AU

iWorld: understanding the transgender philosophy

 
Vaughan Roberts | 4 Jul 2019

The following is an extract from Transgender by Vaughan Roberts. How Christians can think biblically, act wisely, and relate lovingly over transgender issues. Throughout this month we're giving away the ebook version for free. Click here to read it today

A significant part of Steve Jobs’ success was his genius at marketing. He wasn’t just able to produce great products; he also had an acute understanding of the spirit of the age, which enabled him to create a brand that appealed to our culture's deepest longings. The names of his Apple products—the iMac, the iPod, the iPhone, and the iPad—are striking. Jobs knew that we live in the iWorld, in which everything revolves around the individual. 

The roots of the profound individualism that marks our culture go back to the period of the Enlightenment 300 years ago, when intellectuals began to assert the primacy of human reason over divine revelation. Most people have never read the works of philosophers like Voltaire and Rousseau, but their influence has gradually trickled down into our whole society so that it affects us all.

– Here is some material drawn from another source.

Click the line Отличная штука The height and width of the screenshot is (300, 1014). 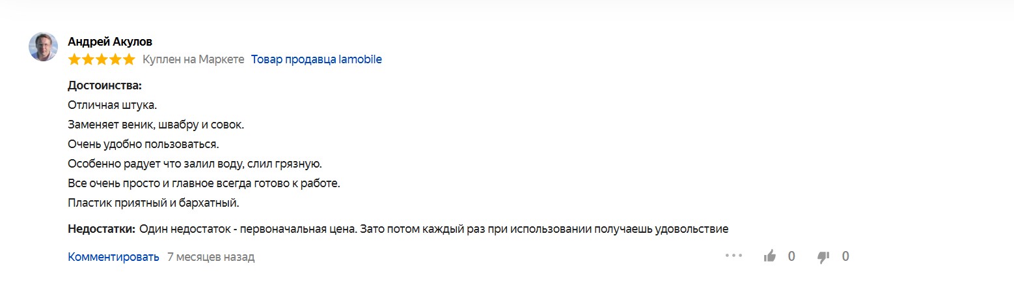tap(113, 104)
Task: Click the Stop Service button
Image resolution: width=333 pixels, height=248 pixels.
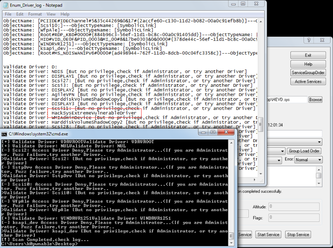Action: (x=298, y=234)
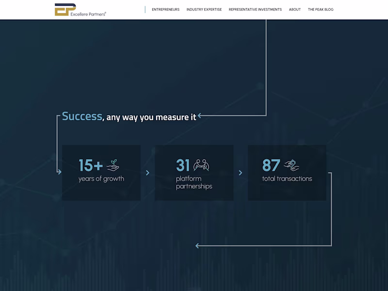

The Enlightenment began with great confidence that reason could lead us to the truth, but that optimism gradually disappeared. Even the greatest human thinkers can’t agree on fundamental issues. And so, having rejected revelation and lacking confidence in reason, our culture has now largely rejected the concept of objective truth, at least when it comes to big issues, such as meaning and morality.

Where does this leave us?

With ourselves as individuals. If we think that truth is subjective, then we certainly won’t let any external authority tell us what to think or how to behave—whether it’s the government, a religion or our family. It’s up to us to draw our own conclusions and live our own lives. As the boys from Boyzone put it in one of their songs:

No matter what they tell you;
no matter what they say;
no matter what they teach you;
what you believe is true.

All this explains why autonomy is so highly valued today. The iWorld teaches me to resent any challenge to my individualism. As the English philosopher John Stuart Mill, the founding father of modern Western liberalism, wrote:

Over himself, over his own body and mind, the individual is sovereign. 

I’m free! Free to think what I want and live as I like. Free to be me.

The next highly prized value today: authenticity.

Above all else, we must be true to ourselves. Jonathan Grant has expressed it well:

Modern authenticity encourages us to create our own beliefs and morality, the only rule being that they must resonate with who we feel we really are. The worst thing we can do is to conform to some moral code that is imposed on us from outside—by society, our parents, the church, or whoever else. It is deemed to be self-evident that any such imposition would undermine our unique identity … The authentic self believes that personal meaning must be found within ourselves or must resonate with our one-of-a-kind personality.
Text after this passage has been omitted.